Queue Despair: Ordering and Poison Messages

Dec 08, 2021

It's taken me a long time to admit it, but I don't think I know how to do asynchronous programming. In theory, I'm a huge fan of the decoupling it offers in the face of complexity: simple independent components come together to build the whole. And it's not just theory, the benefits are numerous and real. The problem is that it doesn't always work and it isn't always obvious how to handle edge-cases. It's gotten to the point where I'm pretty sure that I don't know what I'm doing.

I should point out that my experience is primarily with RabbitMQ, and the rest of this post is largely with respect to RabbitMQ. The problem may very well be my understanding of how RabbitMQ works or how to work with RabbitMQ.

Guarantees

In my experience, consumers generally operate in one of the following three modes:

Messages do not need to be strictly ordered and some messages can be lost
Messages do not need to be strictly ordered and messages cannot be lost
Messages do need to be strictly ordered and messages cannot be lost

For an example of the first, consider a stream of vehicle positions. You likely only care about the latest state. If there's a brief hiccup, the system will right itself on the next message. Adding a timestamp to each message is an easy way for consumers to discard any out-of-order messages. This post is not about these messages.

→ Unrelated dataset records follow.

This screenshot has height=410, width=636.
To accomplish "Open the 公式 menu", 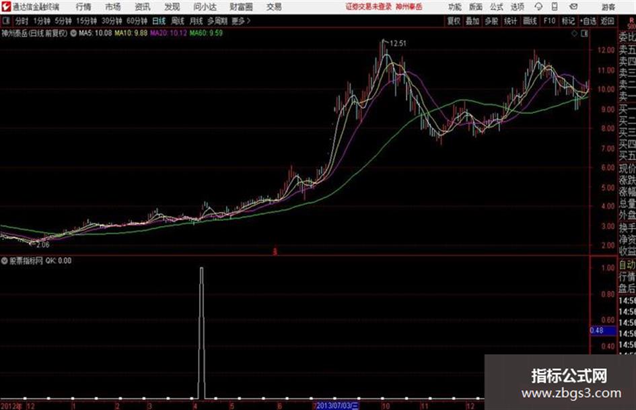I will pyautogui.click(x=497, y=7).
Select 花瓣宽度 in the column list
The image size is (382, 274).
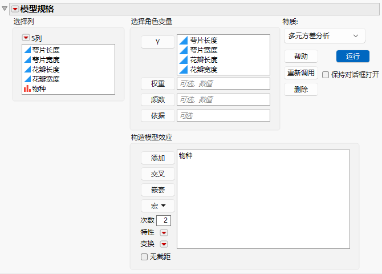42,79
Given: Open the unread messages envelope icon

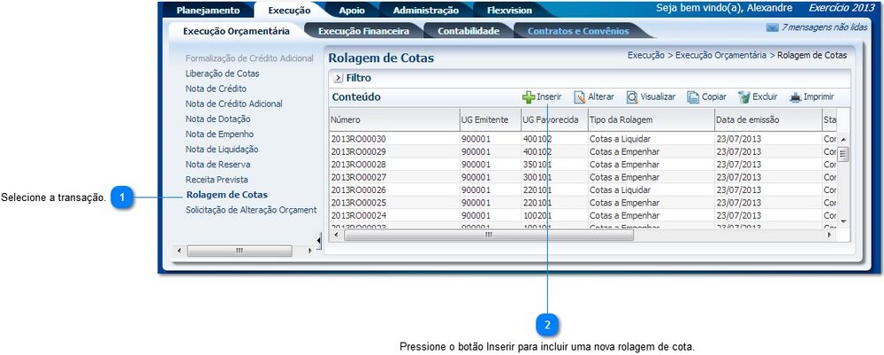Looking at the screenshot, I should (772, 28).
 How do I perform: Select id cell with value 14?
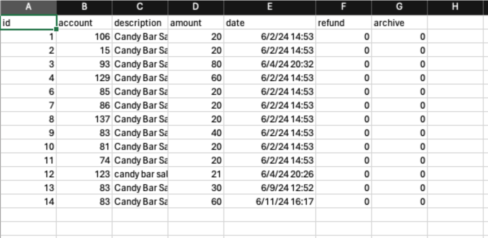point(28,201)
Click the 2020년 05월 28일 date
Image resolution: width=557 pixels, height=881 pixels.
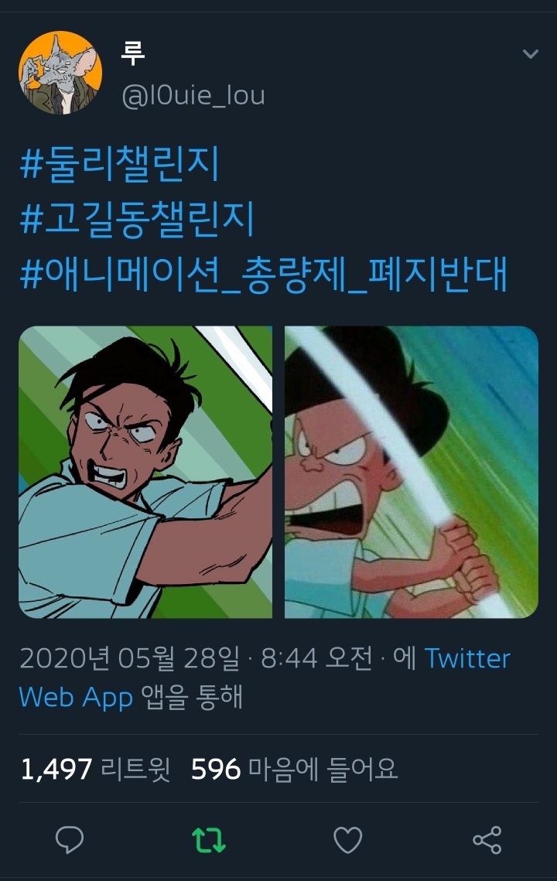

For an example of the second, consider an ordering system. It's probably ok for orders to be processed slightly out of order, but you certainly wouldn't want to lose any of them.

For an example of the third, consider a system that sends a push notification to a users. You don't want to send a message saying "your order has been delivered" and then send a message saying "your order will arrive in 5 minutes".

The third mode, with both strict ordering and guaranteed delivery is obviously the safest. It's also, in my experience, the most common. Generally, all messages need to be consumed and they need to be consumed in order. A common description I like to give is: you don't want to process your deletes before you process your inserts.

Poison Messages

The tl;dr for this post is essentially: If you need guaranteed ordering and can't lose any messages, how do you deal with poison messages? Someone, please tell me!

A poison message, also known as a poison pill, is a message that, for whatever reason, your consumer cannot process. By default, the message gets requeued at the front of the queue and the failure keeps happening, blocking all other messages in the queue and effectively shutting down your consumer. There are two things you can do with poison messages:

Discard the message
Block the queue

Blocking the queue might sound extreme, but from what I can tell, it's the only safe behavior when you require both strict ordering and guaranteed delivery. Discarding messages by default might "unblock" the system, but it could also make it inconsistent, and that might cause even bigger and longer-lasting problems. I should point out that, in addition to discarding messages, people will usually record it somewhere, but that doesn't change the fact that the message wasn't processed.

In many cases, you'll be able to fix your consumer or producer to address whatever issue caused the poison message. But that's only after the fact, and, in my experience, there can be edge-cases that can't be handled automatically. If possible, you can partition messages, say by a tenant id (called an "ordering key" in some system). A poison message will thus only block a specific partition. But, as far as I know, there isn't first class support for this in RabbitMQ. And it isn't something that every system or message can use: not every system or message has clear tenants. Even if they do, you need to make sure that ordering is only important by partition. And, finally, even if you can partition, you still have poison message, it's just (hopefully) impacting fewer people.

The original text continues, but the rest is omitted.